_What to do_.
Rewrite the items as a numbered list, starting at the first line and stopping after the line that contains "tap(651, 67)". Leave out any blank lines.

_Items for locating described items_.
━━━━━━━━

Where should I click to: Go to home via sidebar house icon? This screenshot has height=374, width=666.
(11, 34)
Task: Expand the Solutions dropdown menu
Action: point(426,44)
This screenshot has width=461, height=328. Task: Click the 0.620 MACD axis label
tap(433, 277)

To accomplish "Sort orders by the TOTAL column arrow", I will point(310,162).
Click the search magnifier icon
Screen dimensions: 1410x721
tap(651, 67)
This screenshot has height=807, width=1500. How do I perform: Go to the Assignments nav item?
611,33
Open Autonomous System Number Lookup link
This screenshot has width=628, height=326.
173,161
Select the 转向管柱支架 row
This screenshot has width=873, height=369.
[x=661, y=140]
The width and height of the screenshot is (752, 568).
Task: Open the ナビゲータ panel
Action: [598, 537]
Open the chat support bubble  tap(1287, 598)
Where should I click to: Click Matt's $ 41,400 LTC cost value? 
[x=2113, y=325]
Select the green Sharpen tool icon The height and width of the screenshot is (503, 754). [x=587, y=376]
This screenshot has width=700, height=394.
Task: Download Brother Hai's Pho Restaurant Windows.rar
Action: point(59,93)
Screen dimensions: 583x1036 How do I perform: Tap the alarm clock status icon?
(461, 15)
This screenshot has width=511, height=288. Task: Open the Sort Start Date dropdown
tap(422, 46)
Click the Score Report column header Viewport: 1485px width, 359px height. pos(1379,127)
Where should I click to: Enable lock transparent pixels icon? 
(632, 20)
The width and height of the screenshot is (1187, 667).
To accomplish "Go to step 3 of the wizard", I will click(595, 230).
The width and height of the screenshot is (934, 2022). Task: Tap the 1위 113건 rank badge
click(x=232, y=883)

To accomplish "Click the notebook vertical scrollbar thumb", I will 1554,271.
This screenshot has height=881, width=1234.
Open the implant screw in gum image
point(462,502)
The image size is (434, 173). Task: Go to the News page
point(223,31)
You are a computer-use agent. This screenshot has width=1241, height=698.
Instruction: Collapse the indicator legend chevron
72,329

━━━━━━━━

_Result of the task_.
1. Where should I click to: Go to home via sidebar house icon? This screenshot has height=374, width=666.
2. (11, 34)
3. Task: Expand the Solutions dropdown menu
4. Action: point(426,44)
5. This screenshot has width=461, height=328. Task: Click the 0.620 MACD axis label
6. tap(433, 277)
7. To accomplish "Sort orders by the TOTAL column arrow", I will point(310,162).
8. Click the search magnifier icon
9. Screen dimensions: 1410x721
10. tap(651, 67)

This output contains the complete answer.